The task => Retrieve each line that contains the word "agent" from the entries below.

****************************************

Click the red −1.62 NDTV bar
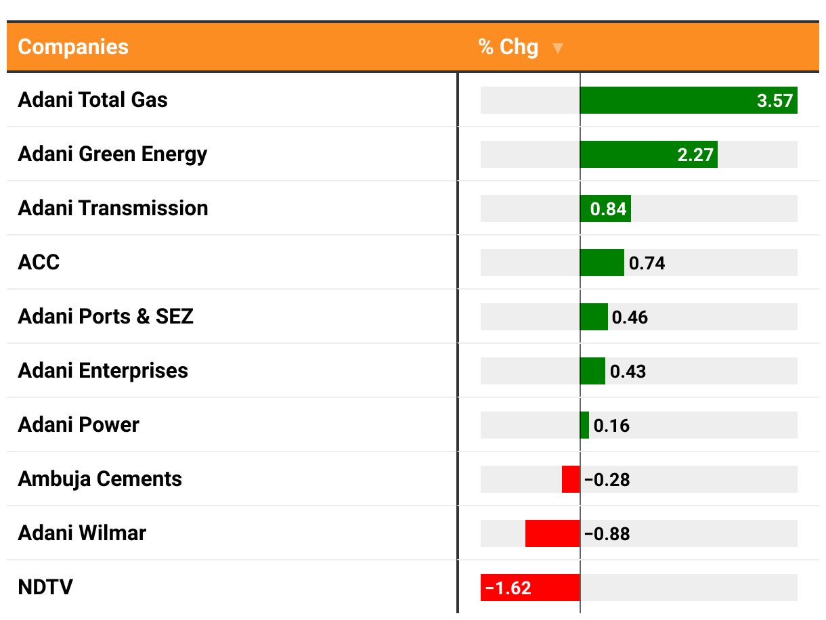 point(530,588)
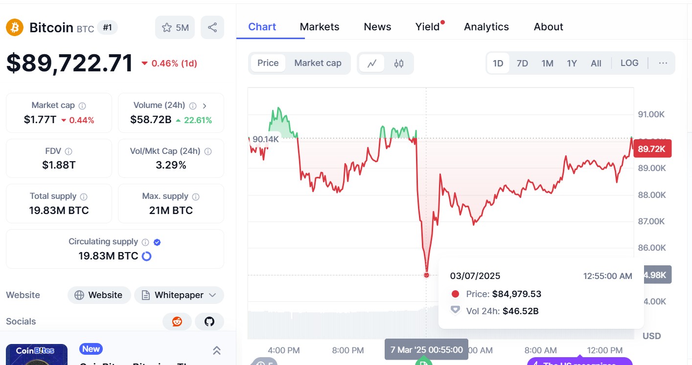
Task: Click the circulating supply info icon
Action: click(x=145, y=242)
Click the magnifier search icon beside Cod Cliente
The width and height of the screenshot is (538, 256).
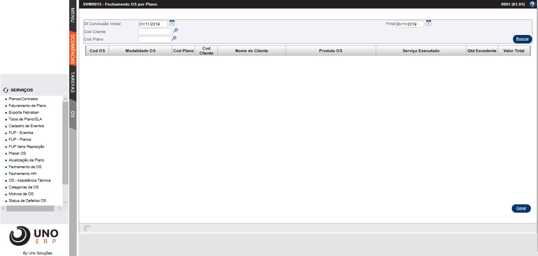176,31
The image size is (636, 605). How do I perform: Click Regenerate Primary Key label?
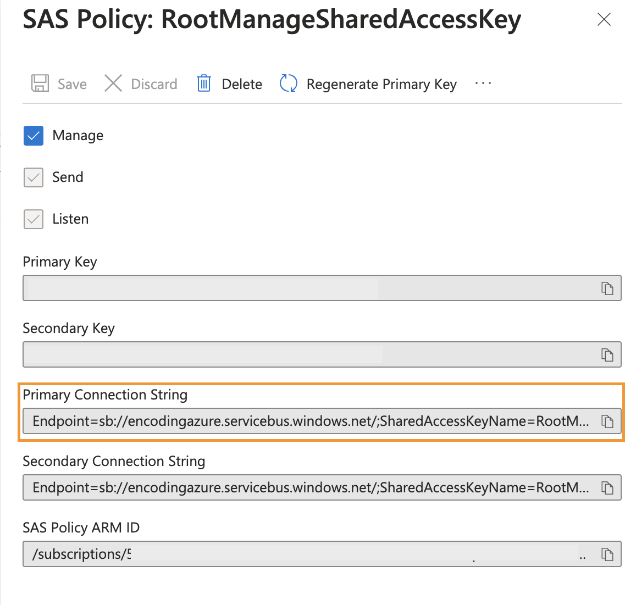381,84
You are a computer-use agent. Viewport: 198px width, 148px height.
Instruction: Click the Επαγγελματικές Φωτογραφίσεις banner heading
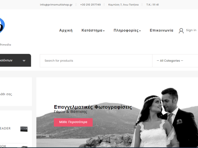(x=93, y=107)
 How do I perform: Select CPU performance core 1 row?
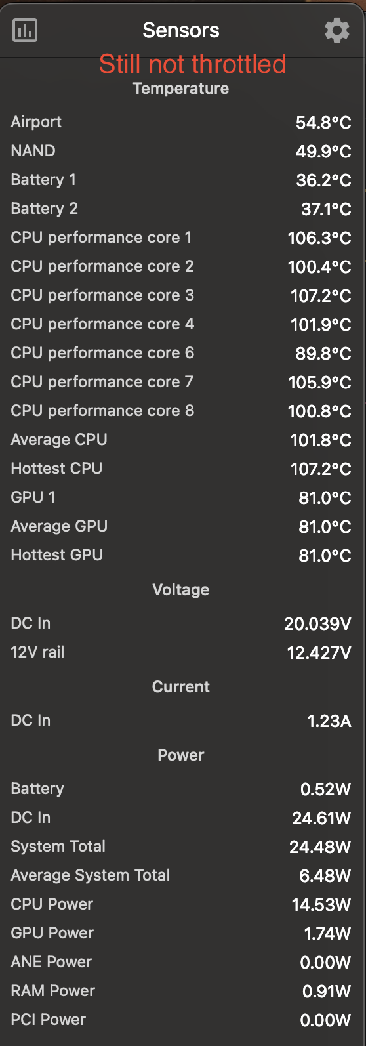[x=181, y=238]
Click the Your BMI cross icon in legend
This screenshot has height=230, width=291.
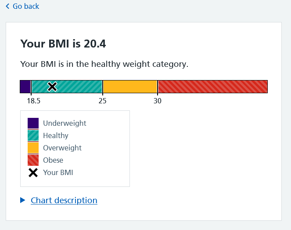click(x=33, y=172)
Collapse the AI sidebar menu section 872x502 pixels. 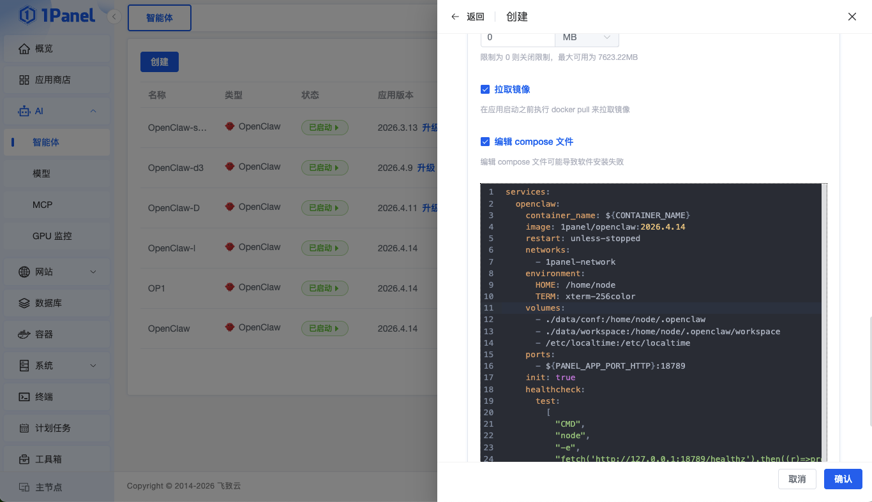[x=93, y=112]
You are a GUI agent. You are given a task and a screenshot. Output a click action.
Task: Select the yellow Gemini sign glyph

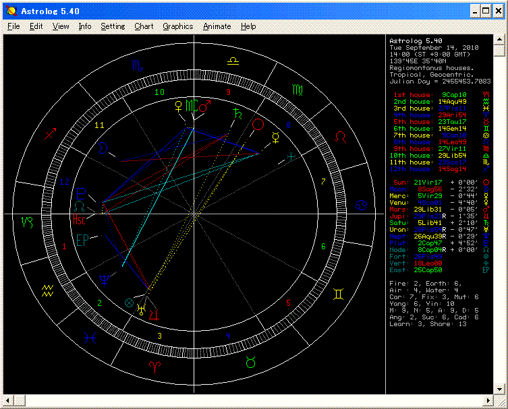(x=339, y=293)

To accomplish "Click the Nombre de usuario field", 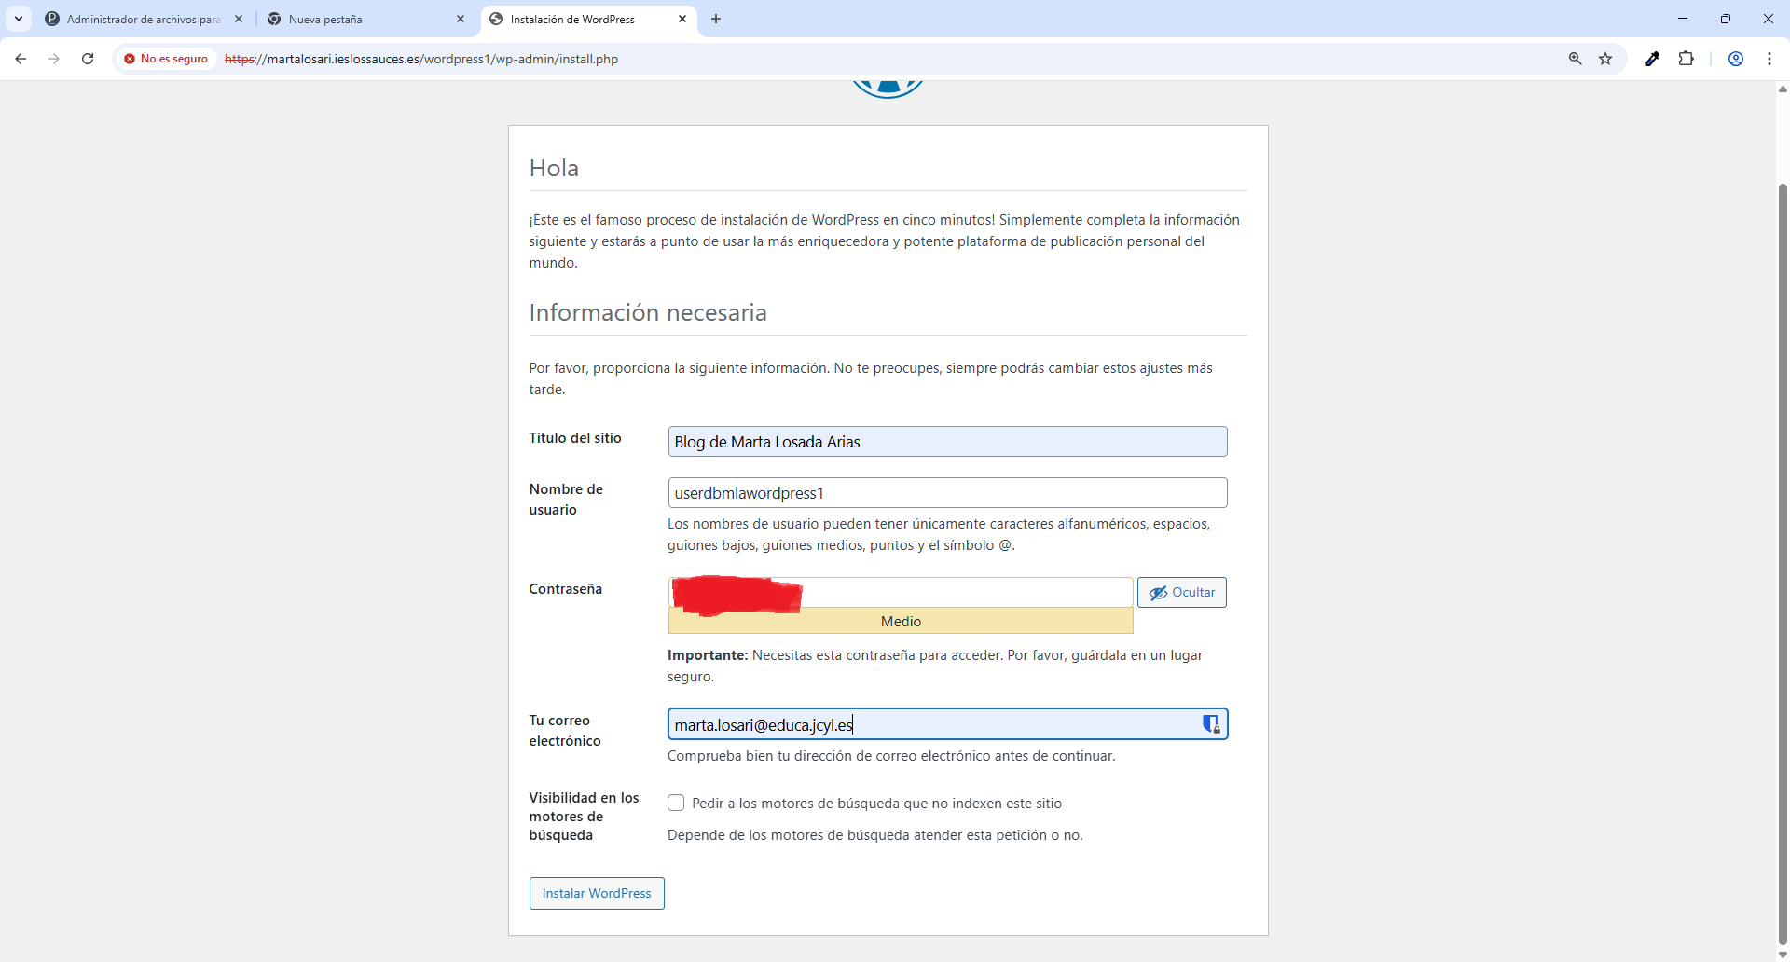I will 946,493.
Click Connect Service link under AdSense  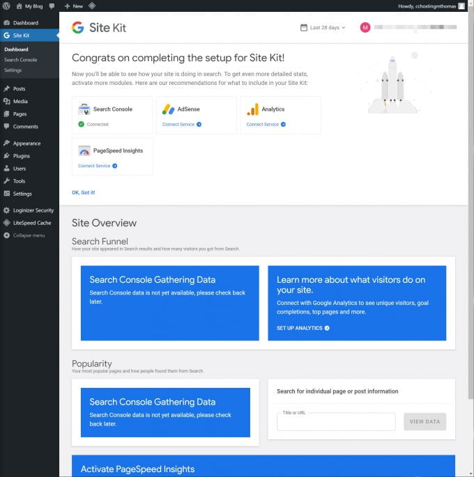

****************************************

Your response =>
You are a computer-use agent. Viewport: 198px width, 148px height.
You are a GUI agent. You are given a task and a screenshot. Output a click action.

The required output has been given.